That all said, I think the first place to start is making your own butter, and using it in 5-10% amounts in your existing recipes and seeing if it makes a difference. I know it can make a radical difference in a milk chocolate where there is 30%. Time to play people!
Finally, I will mention that the resulting cocoa powder is not as fine as commercial powder. But it is pretty fine (straight out it is coarse, but a quick run in a whirly blade grinder gets it fine). And I've been using it in mochas (it mixes nicely with hot water), hot chocolate (ditto with hot water and sugar) and quick mole spicing (I sprinkle it on sauteing chicken and add a little chili sauce).
So, what do you folks want me to test?
What recipe should I use?
This is a follow up from all the possible combinations and permutations that are possible when making a batch of chocolate. Clearly you can’t make all 7 billion combinations. You can’t even make 70 really. But what you can do is go about it systematically and zero in pretty quickly upon what you like. And the best part is you will hopefully learn along the way what various changes produce in a finished chocolate.
What I am going over here is not for everyone. If you want to make a good chocolate, that is pretty straight forward. But if you want to experiment, and learn to dial a bean in to your tastes, this is how I do it.
First you have to choose a bean. I have around 30 beans. It’s overwhelming, I know. But in short order, you can winnow it down to a pretty easy selection. Go by your own preferences in foods. I love meats, nuts and savory flavors. I also like deep bold flavors. Look for descriptors like, well, nutty. And savory. Nicaragua, Honduras, some Ecuador, Tanzania. The corollary to that is staying slightly away from fruity and acidic beans. Dominican Republic, Madagascar, some Guatemalan. I don’t like hoppy, citrusy ales. Nor light fruity drinks. And if you drink coffee, that is a great indicator. Sumatra? That’s earthy and Ugandan is going to be up your alley. Bright Kenya? Madagascar. I think you see the pattern. You know your tastes.
Roasting. That is critical. The current trend is to not ‘over roast’ your beans. And on the surface, I agree. In practice, unfortunately, the result is I am dealing on a weekly basis with people that are terrified to fully roast a bean and the result is under roasted beans that are overly acidic, over astringent and lacking in good chocolate flavor (that is developed from a full roast). So here is my suggestion. Plan to roast twice initially. Once specifically light, once significantly longer. The whole point is making them radically different. So, using the Behmor 1600 as an easy way to talk about profiles, do one roast with 2.5 lbs of bean on P1 for 15 minutes. The second one you are going to take to 20.5 minutes. Yes, 5.5 minutes difference. Cocoa can take it. The idea that a bean can go from ‘perfect’ to ‘ruin’ in under a minute is in my mind totally crazy.
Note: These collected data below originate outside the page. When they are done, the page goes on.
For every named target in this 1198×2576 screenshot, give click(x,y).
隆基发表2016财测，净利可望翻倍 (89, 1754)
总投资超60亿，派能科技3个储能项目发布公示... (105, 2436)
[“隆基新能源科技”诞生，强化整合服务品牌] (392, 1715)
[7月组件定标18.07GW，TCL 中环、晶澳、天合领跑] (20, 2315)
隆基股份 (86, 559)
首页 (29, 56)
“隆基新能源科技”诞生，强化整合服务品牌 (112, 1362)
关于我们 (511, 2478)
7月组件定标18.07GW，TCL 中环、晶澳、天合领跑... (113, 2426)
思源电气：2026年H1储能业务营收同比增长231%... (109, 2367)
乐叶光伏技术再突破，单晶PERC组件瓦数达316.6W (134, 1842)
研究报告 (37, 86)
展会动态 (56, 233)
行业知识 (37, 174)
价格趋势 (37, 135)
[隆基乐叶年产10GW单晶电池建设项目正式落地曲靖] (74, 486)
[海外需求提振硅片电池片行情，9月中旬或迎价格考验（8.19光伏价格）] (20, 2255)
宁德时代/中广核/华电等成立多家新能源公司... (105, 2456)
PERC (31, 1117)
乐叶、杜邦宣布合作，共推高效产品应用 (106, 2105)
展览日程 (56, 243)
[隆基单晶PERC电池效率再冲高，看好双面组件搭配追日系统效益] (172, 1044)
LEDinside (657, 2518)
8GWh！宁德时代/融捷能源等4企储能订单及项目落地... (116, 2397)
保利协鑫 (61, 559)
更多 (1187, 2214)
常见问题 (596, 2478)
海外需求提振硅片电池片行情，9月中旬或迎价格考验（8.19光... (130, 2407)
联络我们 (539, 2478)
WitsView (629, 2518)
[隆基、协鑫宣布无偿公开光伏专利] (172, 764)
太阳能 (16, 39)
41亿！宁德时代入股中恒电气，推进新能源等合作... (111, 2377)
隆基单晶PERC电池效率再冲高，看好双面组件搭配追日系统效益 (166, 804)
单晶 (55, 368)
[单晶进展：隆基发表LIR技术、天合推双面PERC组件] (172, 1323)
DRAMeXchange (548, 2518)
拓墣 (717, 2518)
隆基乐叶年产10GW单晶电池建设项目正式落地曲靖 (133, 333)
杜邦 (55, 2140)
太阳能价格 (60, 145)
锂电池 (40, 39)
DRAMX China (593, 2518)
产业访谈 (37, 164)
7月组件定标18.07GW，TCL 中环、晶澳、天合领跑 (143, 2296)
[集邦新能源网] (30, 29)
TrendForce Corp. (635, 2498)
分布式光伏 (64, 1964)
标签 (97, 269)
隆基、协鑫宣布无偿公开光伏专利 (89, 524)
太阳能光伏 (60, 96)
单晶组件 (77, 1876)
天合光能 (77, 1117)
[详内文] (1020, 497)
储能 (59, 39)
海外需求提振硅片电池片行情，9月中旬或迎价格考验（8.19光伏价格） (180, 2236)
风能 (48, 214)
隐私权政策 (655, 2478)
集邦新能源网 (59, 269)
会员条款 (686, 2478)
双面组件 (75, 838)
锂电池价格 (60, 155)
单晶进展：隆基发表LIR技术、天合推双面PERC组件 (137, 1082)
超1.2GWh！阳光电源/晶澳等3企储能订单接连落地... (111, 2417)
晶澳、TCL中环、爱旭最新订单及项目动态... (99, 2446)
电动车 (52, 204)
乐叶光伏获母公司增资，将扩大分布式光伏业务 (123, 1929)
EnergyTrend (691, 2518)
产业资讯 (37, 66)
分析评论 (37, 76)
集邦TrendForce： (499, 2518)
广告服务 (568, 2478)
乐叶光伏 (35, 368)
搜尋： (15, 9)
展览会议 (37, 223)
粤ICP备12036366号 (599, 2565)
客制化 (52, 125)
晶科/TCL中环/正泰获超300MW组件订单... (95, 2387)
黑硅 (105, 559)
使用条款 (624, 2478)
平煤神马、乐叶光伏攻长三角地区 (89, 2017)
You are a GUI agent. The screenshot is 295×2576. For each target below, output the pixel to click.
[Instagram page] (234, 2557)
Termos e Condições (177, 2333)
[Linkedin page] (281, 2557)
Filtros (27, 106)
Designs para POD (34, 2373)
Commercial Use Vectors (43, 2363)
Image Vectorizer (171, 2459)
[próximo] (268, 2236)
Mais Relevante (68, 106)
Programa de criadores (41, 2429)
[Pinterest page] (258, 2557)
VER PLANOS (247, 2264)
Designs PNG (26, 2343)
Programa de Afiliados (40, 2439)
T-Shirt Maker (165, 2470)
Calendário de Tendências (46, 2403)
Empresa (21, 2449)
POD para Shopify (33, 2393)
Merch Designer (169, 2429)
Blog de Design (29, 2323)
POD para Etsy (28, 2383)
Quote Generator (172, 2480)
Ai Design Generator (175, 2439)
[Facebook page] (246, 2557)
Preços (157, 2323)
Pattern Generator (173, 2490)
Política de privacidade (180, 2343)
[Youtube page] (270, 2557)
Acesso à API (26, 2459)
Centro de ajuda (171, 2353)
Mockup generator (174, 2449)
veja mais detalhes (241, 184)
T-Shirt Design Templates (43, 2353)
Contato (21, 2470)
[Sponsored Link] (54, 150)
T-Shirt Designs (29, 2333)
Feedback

Now onto the recipe. What do to? Well, what do you like? Clearly you are making your own chocolate because you or someone you love likes chocolate. Start there. You can reverse engineer virtually any chocolate bar. If it is 70%, that mean the cocoa nibs plus cocoa butter equal 70%. On average, 50% of the cocoa nib is butter/fat. So if that bar says 35% fat (50% of 70%) then you know they didn’t add any cocoa butter. If it says 40%, you know they added about 5%. And the rest is sugar.
So, take that recipe and your light roasted nibs. 65% cocoa nibs, 5% cocoa butter and 30% sugar. Weigh out your ingredients. This is where we start to go kind of crazy. Put your cocoa and cocoa butter (if you are using any) into your melanger.
And add HALF the sugar. Let it run 24 hours.
Take some out (just a couple tablespoons) and then add the rest of your sugar.
Let it refine another 24 hours. Remove about half of it, and add another equal portion of cocoa butter and let it run another hour. Remove a tablespoon or two sample and let it run another 24 hours.
Remove the chocolate and repeat this with your fully roasted nibs.
At the end of this you will have 8 different chocolates to try that are pretty different – all from 2 roasts. You will have:
1) light sugar
2) “target” chocolate
3) Extra cocoa butter chocolate
4) Extra long refined chocolate.
You (and friends?) should sit down and taste them. Mostly just judge whether or not you like them. Don’t try and rate them or anything fancy. Maybe put them in order if you can. What should become apparent pretty quickly is that the majority are not ruined. Under roasting didn’t ruin it. Over roasting didn’t ruin it. Extra time maybe helped one or the other extreme roast in an unexpected way. Who knows. The main thing here is that you have 8 chocolates and patterns that should help you try the next batch of chocolate. And you didn’t have to make 8 separate batches.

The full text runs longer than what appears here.